▶ Task instructions
Practice item. Set the material below down again exactly, with no pictures.

▶ Data shown

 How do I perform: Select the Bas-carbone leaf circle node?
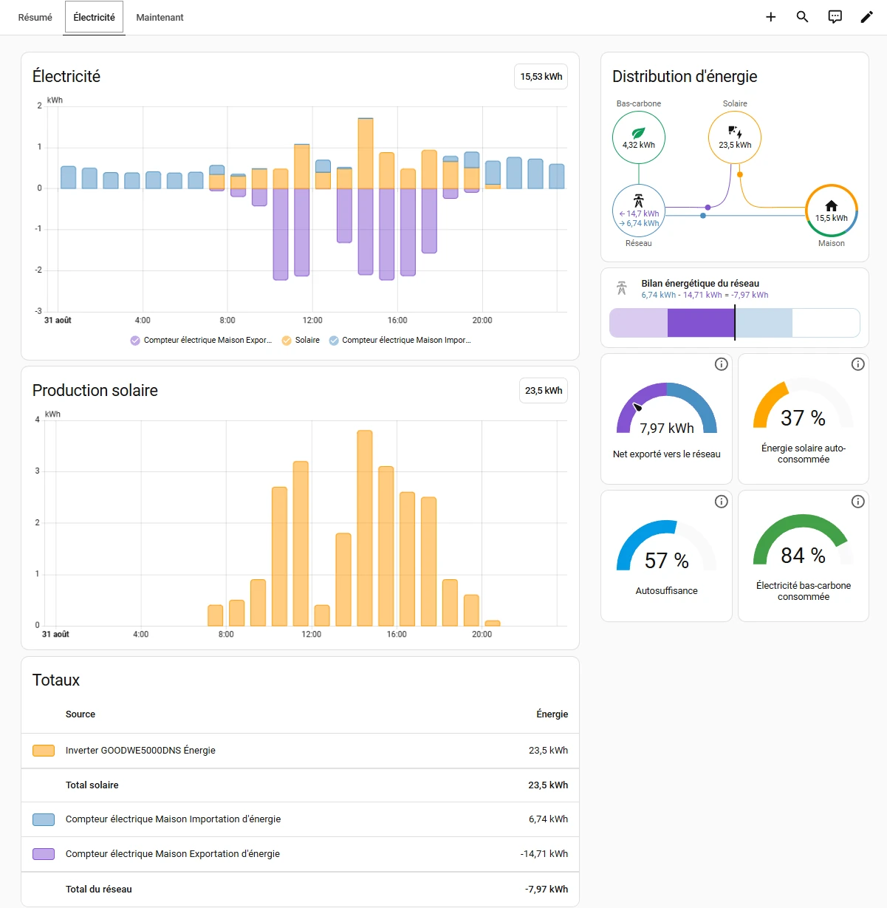pos(639,137)
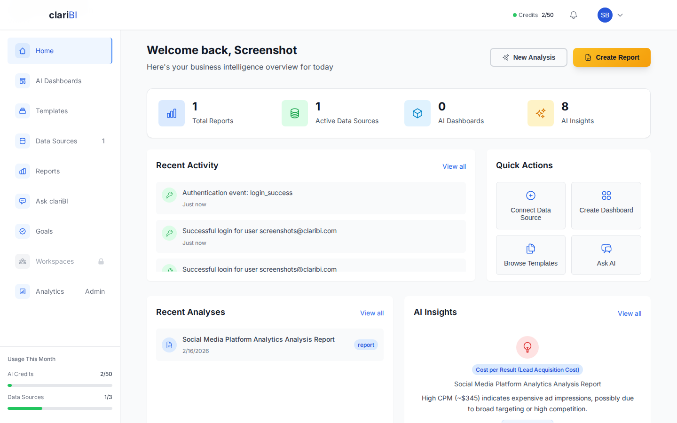
Task: Open Reports using the chart icon
Action: point(23,171)
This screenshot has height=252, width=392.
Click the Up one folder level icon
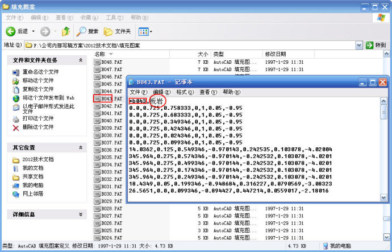tap(66, 31)
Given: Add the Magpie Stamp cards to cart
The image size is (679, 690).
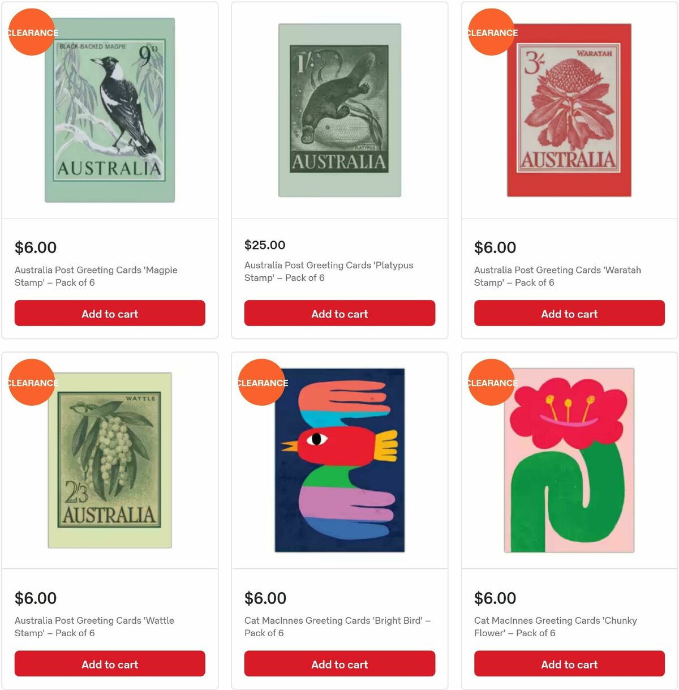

▶ The answer
 How do I perform: Select the Bas-carbone leaf circle node?
pos(639,137)
Task: Open Reports using the chart icon
Action: point(23,171)
This screenshot has height=252, width=392.
Click the Up one folder level icon
tap(66, 31)
Given: Add the Magpie Stamp cards to cart
The image size is (679, 690).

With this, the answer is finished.